During a recent interview with the Journal-World, Rivals recruiting analyst Krysten Peek called Hampton “the complete package."
KUsports.com recruiting insider Matt Scott, shortly after Hampton officially reclassified from the 2020 class into 2019, said, “Hampton is considered to be one of the best guards out of high school in a number of years. Although he’s a natural scorer, he can play either guard position and if he were to choose Kansas, the Jayhawks’ national title chances for the 2019-20 season would be getting a significant boost.”
Depending on what happens later this week with the three Jayhawks considering staying in the 2019 draft pool — Dedric Lawson, Devon Dotson and Quentin Grimes — KU’s coaching staff still has room to sign both Hampton and Wilson.
Even with 4-star guards Issac McBride and Christian Braun and 4-star forward Tristan Enaruna already signed in the 2019 class, KU still has plenty of scholarships available to use in any number of ways.
Braun took the open scholarship that KU carried during the 2018-19 season and McBride took the one made available by Lagerald Vick’s graduation.
That opened the door for KU to sign up to the same number of players in the 2019 class that left from the end of the 2018-19 season.
With Charlie Moore (DePaul) and K.J. Lawson (Tulane) transferring out and Dedric Lawson expected to remain in the draft, that means KU would have three scholarships available even if Dotson and Grimes elect to return. If just one of those two starting guards came back, the number of scholarships available would increase to four.
And with Enaruna already taking one of those spots, KU has at least two more to give — ideally to Hampton and Wilson — and potentially more depending on the decisions made by Dotson and Grimes.
“With Kansas waiting for NBA draft decisions from a number of players this spring, it left the coaching staff in a tough spot with regard to the 2019 recruiting class,” Scott said Monday. “Once it appeared that a number of those players, like Udoka (Azubuike) and Silvio (De Sousa), would be back at Kansas, it became more clear what the needs were in the 2019 class. The NBA’s deadline date is not recruiting friendly, but if they land Hampton, and/or Wilson, Coach Self and his staff will have proven that putting together a highly touted class even late in the process can be done.”
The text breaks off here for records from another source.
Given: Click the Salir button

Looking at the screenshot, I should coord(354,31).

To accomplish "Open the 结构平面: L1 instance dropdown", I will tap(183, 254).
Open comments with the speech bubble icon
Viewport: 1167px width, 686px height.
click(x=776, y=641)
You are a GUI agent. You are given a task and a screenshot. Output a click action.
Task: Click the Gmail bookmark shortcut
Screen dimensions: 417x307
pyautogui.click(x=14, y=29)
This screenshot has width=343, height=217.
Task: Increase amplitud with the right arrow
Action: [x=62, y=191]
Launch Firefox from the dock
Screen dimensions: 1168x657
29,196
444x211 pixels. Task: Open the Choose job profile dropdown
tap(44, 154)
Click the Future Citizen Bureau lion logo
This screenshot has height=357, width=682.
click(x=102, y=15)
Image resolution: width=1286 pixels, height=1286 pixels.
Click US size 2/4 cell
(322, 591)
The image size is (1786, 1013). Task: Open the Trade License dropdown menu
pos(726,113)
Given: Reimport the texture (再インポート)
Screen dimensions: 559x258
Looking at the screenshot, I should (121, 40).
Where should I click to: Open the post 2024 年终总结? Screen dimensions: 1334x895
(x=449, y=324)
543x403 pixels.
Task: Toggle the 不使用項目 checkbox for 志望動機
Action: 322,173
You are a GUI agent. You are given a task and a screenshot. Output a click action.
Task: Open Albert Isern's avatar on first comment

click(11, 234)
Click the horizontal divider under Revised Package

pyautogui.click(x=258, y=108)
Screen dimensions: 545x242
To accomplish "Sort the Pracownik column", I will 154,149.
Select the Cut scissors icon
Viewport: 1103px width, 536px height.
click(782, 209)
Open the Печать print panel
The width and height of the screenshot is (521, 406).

Regardless of who comes in, who pulls out of the draft and who already was returning, the Jayhawks appear to have a Top 5 team heading into the 2019-20 season, one with great depth and versatility both in the front court and at guard.
That’s true even without Hampton or Wilson. Adding the two Texans would merely add to the Jayhawks’ riches and represent the latest in yet another strong spring finish for Self on the recruiting trail.
Late 5-star additions from recent years include De Sousa, who signed in August of what became his freshman season, Josh Jackson, who signed the April before his freshman season, Cheick Diallo, who signed two days before the calendar turned to May before his freshman season, Svi Mykhailiuk, who signed in late May before his freshman season and Andrew Wiggins, who signed with KU in mid-May before his lone season of college ball.
The addition of Hampton, a likely one-and-done prospect, would be as significant as any of those prior pick-ups.
According to the 247 Sports class calculator, adding both Hampton and Wilson would bring KU’s 2019 class score from 55.96 to 67.49 and would move KU ahead of North Carolina into the No. 8 spot in the 2019 team rankings.
Just adding Hampton would move KU from 31st to 13th with a new score of 64.77.